§ **Текст страницы**
::::::

И, как бы подчиняясь всеобщему принципу «текучести» и «расплывчатости», переход от третьего лица к первому происходит в тексте очень постепенно — как медленное отмежевание «самого себя» от «него»; при этом возвратное местоимение «себя» оказывается как раз на границе перехода. Сначала ощущения и мысли «юноши» подаются в форме косвенной речи, постепенно трансформирующейся в несобственно-прямую («Он спохватился, лежа мумией в темноте, что получается неловко: сестра, может быть, думает, что его нет дома…»); затем говорится, что «форма его существа совершенно лишилась отличительных примет и устойчивых границ», а части тела как бы продолжаются в природных внешних объектах — «его рукой мог быть, например, переулок по ту сторону дома, а позвоночником — хребтообразная туча через все небо с холодком звезд на востоке» [4, 341]. Но ОН-герой все еще не может «отмерить и отмежевать самого себя». Лучший способ «найти себя» дает ему только слово «язык»: «И он только тогда отыскал этот способ, когда проворным чувствилищем вдруг повернувшегося во рту языка <…> нащупал инородную мягкость застрявшего в зубах говяжьего волоконца…» [там же]. И, несмотря на то что «язык» здесь понимается как ‘подвижный мышечный орган в полости рта, воспринимающий вкусовые ощущения у человека’, мы осознаем, что включены в своеобразную авторскую «игру», построенную на том, что «язык=речь» приобретает свою телесность. Одновременно и знакомый нам ОН-герой восстанавливает «себя» — свой телесный образ, от которого ему и хочется «отмежеваться»: «Он увидел и ощутил себя (пенсне, черные усики, нечистая кожа на лбу) с тем омерзением, которое всегда испытывал, когда на минуту возвращался к себе и в себя из темного тумана, предвещавшего… что?» [4, 341–342]. Когда человек может так ощутить самою себя? Только «извне» или «в зеркале», то есть когда налицо раздвоение. Это раздвоение и зафиксировано при помощи удвоения возвратного местоимения «себя», указывающего на обращенность действия на самого производителя этого действия.

::::::

§ **Поставленная цель**
Перепечатайте целиком приведенный выше текст о переходе от третьего лица к первому, ничего в нем не меняя.

§ **Фрагмент данных**
::::::

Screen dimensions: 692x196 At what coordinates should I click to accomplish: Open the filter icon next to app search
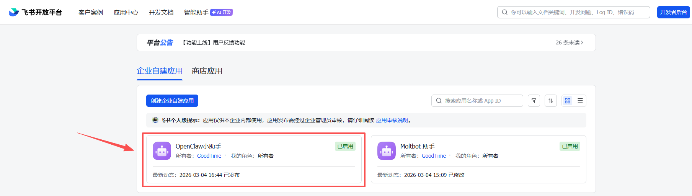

::::::

§ **Решение задачи**
И, как бы подчиняясь всеобщему принципу «текучести» и «расплывчатости», переход от третьего лица к первому происходит в тексте очень постепенно — как медленное отмежевание «самого себя» от «него»; при этом возвратное местоимение «себя» оказывается как раз на границе перехода. Сначала ощущения и мысли «юноши» подаются в форме косвенной речи, постепенно трансформирующейся в несобственно-прямую («Он спохватился, лежа мумией в темноте, что получается неловко: сестра, может быть, думает, что его нет дома…»); затем говорится, что «форма его существа совершенно лишилась отличительных примет и устойчивых границ», а части тела как бы продолжаются в природных внешних объектах — «его рукой мог быть, например, переулок по ту сторону дома, а позвоночником — хребтообразная туча через все небо с холодком звезд на востоке» [4, 341]. Но ОН-герой все еще не может «отмерить и отмежевать самого себя». Лучший способ «найти себя» дает ему только слово «язык»: «И он только тогда отыскал этот способ, когда проворным чувствилищем вдруг повернувшегося во рту языка <…> нащупал инородную мягкость застрявшего в зубах говяжьего волоконца…» [там же]. И, несмотря на то что «язык» здесь понимается как ‘подвижный мышечный орган в полости рта, воспринимающий вкусовые ощущения у человека’, мы осознаем, что включены в своеобразную авторскую «игру», построенную на том, что «язык=речь» приобретает свою телесность. Одновременно и знакомый нам ОН-герой восстанавливает «себя» — свой телесный образ, от которого ему и хочется «отмежеваться»: «Он увидел и ощутил себя (пенсне, черные усики, нечистая кожа на лбу) с тем омерзением, которое всегда испытывал, когда на минуту возвращался к себе и в себя из темного тумана, предвещавшего… что?» [4, 341–342]. Когда человек может так ощутить самою себя? Только «извне» или «в зеркале», то есть когда налицо раздвоение. Это раздвоение и зафиксировано при помощи удвоения возвратного местоимения «себя», указывающего на обращенность действия на самого производителя этого действия.